Eu tinha até algum tempo para reescrever tudo, minha mão estava doendo, daí reli as respostas, corrigi uns erros e comecei a transcrição para o papel da correção. Quando estava reescrevendo metade da resposta da primeira questão, bateu um desespero por causa do tempo. Minha mão doía e eu achava que não iria conseguir transcrever tudo. Desespero total! Sério. Se eu não tivesse conseguido (isso é spoiler, né?), teria chorado de verdade.

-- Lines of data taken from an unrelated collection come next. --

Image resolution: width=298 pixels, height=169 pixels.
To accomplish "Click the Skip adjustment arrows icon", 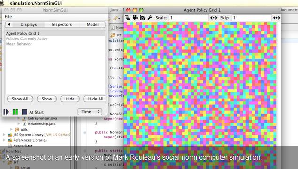I will pos(276,18).
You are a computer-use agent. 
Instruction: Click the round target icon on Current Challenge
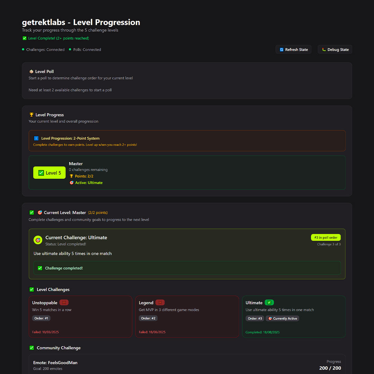tap(38, 240)
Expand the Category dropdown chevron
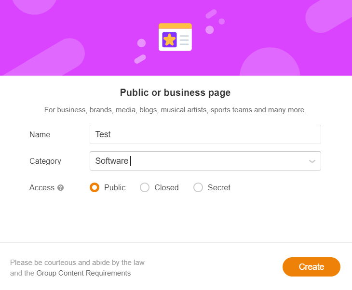352x290 pixels. pyautogui.click(x=312, y=161)
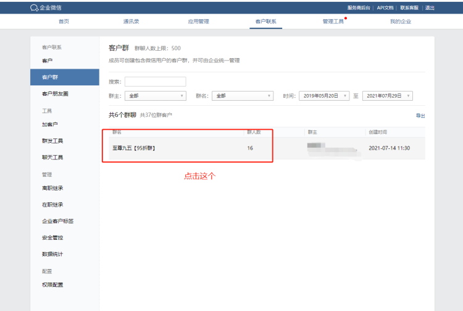Screen dimensions: 463x311
Task: Click 退出 to log out
Action: (430, 7)
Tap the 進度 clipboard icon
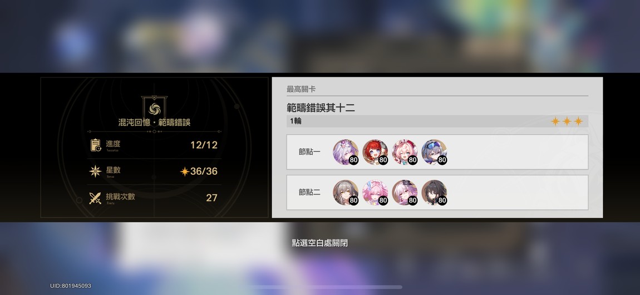This screenshot has height=295, width=640. [x=96, y=145]
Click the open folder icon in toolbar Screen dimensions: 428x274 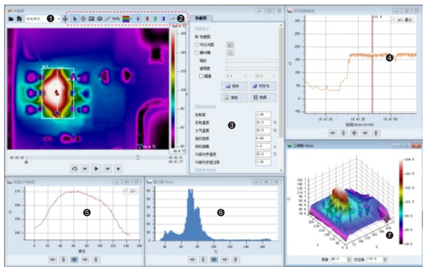pos(11,18)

Meu rascunho estava tão legal, frases bem construídas, aí, na hora de transcrever, tive de mudar umas coisas porque pensava que não daria tempo. Uns três parágrafos foram mutilados e encurtados. Fui para a segunda questão mais tranquilo, no entanto, estava escrevendo muito rápido por causa da hora, o que fazia minha mão doer ainda mais. No final, deu tudo certo, terminei cinco minutos antes do tempo limite. Quer dizer, quase tudo, tinha uns três parágrafos no rascunho que ficaram mais legais, com ideias completas, sem mutilações.

Nota mental da experiência: Allysson, seu porra, você não tem costume de escrever, portanto, não use rascunho para depois não ter de passar tudo para o papel "oficial".

segunda-feira, 20 de setembro de 2010

Como você tá?

Eu estou bem. E estou realmente cumprindo o que prometi, não visito este espaço há muito tempo. Desde de julho parei com as atividades por aqui. Verdade, fiz uma postagem em agosto. Agora, volto em setembro. Outubro e novembro devem apertar ainda mais meu tempo, provavelmente eu nem dê sinal de vida.

Como havia dito no final de julho, o motivo para meu afastamento é a vida acadêmica me consumindo. Ao menos está dando resultado, eu acho. No início de setembro, estive no Intercom apresentando o paper A Rotina de Produção no Blog do Noblat. Aplicando a Teoria do Newsmaking na Blogosfera. Além do mais, publiquei o artigo As Rotinas Produtivas do Newsmaking e as Seleções do Gatekeeper no Blog do Noblat na Revista Iniciacom. Da mesma forma que os trabalhos anteriores, estes podem ser acessados no página ARQUIVOS, no cabeçalho do blog, ou no meu endereço do Slideshare.

Além desses trabalhos, fiz o projeto de mestrado, para participar das seleções; estou publicando um paper no livro organizado por Cláudio Paiva (e com colaboração minha e de Marina Magalhães na organização), que será lançado em breve; e estou em processo de finalização do artigo para o ABCiber, este ano na cidade do Rio de Janeiro, na UFRJ, recém conceito 6 na capes. Por sinal, o primeiro programa de pós-graduação em comunicação a conseguir tal conceito.

Enfim, outubro tem o Encontro de Iniciação Científica (ENIC), além das leituras para a prova teórica da seleção de mestrado. Em novembro, faço as provas e participo do ABCiber. Portanto, tempo corrido em outubro e novembro, sobretudo porque farei seleção em duas universidades, talvez, três. Mas a última, caso ocorra, será apenas em dezembro.